* _Dataset rows_:
——
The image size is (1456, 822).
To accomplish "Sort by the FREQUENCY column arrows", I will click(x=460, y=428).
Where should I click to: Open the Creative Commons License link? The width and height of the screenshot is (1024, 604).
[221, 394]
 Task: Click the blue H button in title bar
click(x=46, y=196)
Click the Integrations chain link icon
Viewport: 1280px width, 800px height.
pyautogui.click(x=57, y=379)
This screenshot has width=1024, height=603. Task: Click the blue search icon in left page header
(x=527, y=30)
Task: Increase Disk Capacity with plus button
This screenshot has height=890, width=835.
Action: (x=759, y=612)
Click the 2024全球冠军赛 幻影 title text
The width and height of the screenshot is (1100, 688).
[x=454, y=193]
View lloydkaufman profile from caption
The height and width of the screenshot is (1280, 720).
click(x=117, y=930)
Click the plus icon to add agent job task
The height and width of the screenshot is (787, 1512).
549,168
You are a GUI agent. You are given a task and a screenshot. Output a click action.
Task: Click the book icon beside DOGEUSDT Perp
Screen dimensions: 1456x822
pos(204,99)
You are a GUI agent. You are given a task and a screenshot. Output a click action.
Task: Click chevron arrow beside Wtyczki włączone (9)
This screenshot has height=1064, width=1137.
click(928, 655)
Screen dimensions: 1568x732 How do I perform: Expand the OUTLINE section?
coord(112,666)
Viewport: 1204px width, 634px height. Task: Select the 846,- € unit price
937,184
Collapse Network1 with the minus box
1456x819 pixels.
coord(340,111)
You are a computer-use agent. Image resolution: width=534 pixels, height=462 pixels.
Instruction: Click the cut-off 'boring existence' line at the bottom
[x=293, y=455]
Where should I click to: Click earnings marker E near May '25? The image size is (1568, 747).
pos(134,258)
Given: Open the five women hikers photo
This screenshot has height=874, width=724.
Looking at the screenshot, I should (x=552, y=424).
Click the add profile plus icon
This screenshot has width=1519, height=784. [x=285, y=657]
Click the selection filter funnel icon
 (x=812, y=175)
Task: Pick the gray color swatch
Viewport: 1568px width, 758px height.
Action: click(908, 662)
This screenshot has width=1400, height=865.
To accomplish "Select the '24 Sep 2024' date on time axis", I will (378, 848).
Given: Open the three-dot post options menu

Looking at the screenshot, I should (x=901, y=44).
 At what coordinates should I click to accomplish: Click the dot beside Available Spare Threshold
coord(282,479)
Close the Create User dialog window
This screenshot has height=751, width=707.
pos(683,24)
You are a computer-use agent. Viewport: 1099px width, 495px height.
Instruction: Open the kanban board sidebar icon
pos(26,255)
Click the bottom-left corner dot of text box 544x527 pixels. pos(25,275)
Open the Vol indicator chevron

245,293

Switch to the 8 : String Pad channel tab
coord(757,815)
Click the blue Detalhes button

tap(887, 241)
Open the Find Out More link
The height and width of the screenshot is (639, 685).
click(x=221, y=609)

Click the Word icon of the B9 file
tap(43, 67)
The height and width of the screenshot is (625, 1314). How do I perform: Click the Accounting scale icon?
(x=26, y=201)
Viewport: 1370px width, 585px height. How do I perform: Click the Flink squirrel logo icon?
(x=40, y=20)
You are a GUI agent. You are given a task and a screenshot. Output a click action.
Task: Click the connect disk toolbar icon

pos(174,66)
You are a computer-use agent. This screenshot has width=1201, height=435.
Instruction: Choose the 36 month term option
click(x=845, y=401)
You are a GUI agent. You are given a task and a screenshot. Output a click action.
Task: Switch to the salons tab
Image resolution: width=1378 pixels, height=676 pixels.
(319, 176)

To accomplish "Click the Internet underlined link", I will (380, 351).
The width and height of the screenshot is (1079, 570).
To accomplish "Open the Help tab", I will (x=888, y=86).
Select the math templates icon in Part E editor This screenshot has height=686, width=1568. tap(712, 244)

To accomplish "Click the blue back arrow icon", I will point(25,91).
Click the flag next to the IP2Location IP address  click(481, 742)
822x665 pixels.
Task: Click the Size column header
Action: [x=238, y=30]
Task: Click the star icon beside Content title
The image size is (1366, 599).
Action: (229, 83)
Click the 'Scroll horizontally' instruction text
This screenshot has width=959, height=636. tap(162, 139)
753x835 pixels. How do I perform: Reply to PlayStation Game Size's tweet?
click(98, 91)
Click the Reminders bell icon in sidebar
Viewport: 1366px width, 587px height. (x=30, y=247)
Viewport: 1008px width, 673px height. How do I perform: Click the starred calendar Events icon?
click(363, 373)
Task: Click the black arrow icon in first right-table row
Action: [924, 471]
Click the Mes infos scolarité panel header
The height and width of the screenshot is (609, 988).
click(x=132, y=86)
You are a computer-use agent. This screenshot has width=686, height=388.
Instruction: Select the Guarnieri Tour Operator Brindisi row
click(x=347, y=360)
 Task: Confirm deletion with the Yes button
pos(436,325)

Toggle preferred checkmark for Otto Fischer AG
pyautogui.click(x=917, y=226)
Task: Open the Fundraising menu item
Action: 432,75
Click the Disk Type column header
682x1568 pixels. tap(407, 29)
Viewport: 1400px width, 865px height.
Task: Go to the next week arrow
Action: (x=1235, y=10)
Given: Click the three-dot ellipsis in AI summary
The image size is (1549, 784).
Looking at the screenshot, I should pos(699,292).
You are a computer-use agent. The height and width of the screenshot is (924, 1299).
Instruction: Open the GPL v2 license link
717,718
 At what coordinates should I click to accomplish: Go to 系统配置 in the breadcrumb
——
* _GIVEN PROBLEM_: Copy out each line of the records above that contains the word "next". Upper and lower case must match.

* _EXERCISE SOLUTION_:
Click the flag next to the IP2Location IP address  click(481, 742)
Task: Go to the next week arrow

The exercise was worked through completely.